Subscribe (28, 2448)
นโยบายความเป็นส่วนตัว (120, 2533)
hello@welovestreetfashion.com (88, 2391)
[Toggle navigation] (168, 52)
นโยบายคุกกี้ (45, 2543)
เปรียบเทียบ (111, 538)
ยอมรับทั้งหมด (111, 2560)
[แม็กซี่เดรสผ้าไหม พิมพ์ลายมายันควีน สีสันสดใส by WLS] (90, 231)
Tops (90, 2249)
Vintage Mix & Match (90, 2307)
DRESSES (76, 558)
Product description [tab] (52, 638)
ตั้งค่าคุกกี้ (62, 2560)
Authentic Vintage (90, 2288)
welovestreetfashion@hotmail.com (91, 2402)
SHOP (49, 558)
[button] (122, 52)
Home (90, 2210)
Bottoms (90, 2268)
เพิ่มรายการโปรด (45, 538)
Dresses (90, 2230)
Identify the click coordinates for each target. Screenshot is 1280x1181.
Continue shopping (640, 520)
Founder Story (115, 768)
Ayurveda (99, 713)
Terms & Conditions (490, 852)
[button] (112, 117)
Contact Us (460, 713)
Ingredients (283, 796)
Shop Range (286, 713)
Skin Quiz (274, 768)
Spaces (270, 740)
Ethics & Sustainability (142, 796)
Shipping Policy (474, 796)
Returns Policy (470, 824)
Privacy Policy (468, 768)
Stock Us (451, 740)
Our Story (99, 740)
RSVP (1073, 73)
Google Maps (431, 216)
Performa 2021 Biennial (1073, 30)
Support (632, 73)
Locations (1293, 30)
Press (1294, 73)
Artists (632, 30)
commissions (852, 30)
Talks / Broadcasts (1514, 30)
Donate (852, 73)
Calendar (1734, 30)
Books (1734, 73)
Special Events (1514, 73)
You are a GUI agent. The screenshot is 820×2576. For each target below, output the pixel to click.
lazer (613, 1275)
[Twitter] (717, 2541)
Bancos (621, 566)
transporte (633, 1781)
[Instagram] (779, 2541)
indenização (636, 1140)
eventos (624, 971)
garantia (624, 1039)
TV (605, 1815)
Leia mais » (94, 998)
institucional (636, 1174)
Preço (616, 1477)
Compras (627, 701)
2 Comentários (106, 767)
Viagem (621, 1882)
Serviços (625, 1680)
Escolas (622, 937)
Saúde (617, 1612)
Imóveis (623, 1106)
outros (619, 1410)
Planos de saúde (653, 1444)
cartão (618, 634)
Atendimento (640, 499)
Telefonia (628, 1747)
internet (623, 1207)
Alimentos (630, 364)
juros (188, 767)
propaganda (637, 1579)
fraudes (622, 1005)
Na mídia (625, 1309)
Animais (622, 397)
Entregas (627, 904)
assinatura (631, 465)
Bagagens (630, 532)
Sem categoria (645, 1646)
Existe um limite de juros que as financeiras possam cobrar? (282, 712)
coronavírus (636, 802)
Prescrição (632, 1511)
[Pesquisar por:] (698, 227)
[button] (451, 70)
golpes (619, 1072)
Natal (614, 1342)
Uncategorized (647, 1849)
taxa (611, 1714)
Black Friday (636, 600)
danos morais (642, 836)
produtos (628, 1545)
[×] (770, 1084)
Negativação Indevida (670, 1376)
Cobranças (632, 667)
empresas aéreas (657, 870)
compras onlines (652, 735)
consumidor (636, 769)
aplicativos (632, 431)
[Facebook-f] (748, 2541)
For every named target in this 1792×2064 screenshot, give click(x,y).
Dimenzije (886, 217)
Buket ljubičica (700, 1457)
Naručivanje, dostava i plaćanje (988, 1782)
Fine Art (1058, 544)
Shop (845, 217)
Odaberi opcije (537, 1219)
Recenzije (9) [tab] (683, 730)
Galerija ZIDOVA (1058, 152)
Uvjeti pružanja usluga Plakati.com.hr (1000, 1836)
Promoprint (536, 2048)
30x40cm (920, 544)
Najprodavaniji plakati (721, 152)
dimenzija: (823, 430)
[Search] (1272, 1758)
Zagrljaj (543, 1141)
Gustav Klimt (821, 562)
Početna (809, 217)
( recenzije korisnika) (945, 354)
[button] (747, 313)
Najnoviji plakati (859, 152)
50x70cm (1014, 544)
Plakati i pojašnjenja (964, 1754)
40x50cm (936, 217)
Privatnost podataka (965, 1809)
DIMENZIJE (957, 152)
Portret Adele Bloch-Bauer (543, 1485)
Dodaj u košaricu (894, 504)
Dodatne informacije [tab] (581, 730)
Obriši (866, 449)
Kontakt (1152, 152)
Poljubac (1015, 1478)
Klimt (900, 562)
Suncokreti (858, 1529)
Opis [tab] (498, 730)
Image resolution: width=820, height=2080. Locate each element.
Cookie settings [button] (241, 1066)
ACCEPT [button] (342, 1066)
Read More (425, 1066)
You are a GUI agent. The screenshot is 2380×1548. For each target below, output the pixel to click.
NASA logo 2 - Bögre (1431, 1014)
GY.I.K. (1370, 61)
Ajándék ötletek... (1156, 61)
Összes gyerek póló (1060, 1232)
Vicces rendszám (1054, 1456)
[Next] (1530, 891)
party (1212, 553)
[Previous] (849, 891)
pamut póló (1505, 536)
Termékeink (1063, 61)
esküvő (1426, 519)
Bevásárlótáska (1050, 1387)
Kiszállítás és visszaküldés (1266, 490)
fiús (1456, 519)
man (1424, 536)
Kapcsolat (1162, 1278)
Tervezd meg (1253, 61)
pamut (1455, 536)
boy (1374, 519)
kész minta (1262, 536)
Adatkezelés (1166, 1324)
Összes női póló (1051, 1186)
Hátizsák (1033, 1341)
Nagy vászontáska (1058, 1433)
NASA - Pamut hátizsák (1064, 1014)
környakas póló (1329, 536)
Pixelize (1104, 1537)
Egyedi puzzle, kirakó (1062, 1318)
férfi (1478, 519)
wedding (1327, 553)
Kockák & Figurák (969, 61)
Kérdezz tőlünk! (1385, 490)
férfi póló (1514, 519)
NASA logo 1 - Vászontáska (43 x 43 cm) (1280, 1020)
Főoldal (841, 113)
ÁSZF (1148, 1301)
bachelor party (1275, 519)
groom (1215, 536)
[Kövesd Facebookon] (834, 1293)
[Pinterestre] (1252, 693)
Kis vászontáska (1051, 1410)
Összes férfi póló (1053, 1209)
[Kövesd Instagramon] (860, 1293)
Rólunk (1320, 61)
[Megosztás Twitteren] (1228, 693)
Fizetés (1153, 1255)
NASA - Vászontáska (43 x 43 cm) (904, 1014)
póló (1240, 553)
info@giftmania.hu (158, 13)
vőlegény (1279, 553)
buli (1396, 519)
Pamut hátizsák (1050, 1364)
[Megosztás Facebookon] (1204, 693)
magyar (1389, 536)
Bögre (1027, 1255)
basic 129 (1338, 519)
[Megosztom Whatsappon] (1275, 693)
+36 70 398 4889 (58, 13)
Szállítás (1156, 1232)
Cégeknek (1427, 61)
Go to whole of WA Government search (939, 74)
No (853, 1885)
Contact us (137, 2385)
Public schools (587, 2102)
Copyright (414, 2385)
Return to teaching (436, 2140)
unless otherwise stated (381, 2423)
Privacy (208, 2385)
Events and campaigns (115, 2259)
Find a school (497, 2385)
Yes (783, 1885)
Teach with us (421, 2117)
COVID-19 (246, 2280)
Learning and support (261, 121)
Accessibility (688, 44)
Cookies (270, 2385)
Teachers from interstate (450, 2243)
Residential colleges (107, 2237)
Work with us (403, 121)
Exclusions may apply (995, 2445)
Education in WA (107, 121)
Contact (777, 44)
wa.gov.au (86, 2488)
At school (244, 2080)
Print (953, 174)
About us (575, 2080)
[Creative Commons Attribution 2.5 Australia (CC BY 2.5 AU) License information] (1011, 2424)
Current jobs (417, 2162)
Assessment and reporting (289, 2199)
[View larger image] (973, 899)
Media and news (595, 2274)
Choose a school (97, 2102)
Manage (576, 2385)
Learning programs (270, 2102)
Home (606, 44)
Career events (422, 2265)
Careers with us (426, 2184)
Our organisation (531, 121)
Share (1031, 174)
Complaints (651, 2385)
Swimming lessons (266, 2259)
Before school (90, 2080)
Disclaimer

------------------------------------

◆ **THE PROBLEM**: Using the listing above, return word for word each line from the one that has "Returns Policy (470, 824)" through the one that has "[Instagram] (779, 2541)", and no line outside that range.

◆ **RESULT OF THIS EXERCISE**:
Returns Policy (470, 824)
Privacy Policy (468, 768)
Stock Us (451, 740)
Our Story (99, 740)
RSVP (1073, 73)
Google Maps (431, 216)
Performa 2021 Biennial (1073, 30)
Support (632, 73)
Locations (1293, 30)
Press (1294, 73)
Artists (632, 30)
commissions (852, 30)
Talks / Broadcasts (1514, 30)
Donate (852, 73)
Calendar (1734, 30)
Books (1734, 73)
Special Events (1514, 73)
You are a GUI agent. The screenshot is 820×2576. For each target below, output the pixel to click.
lazer (613, 1275)
[Twitter] (717, 2541)
Bancos (621, 566)
transporte (633, 1781)
[Instagram] (779, 2541)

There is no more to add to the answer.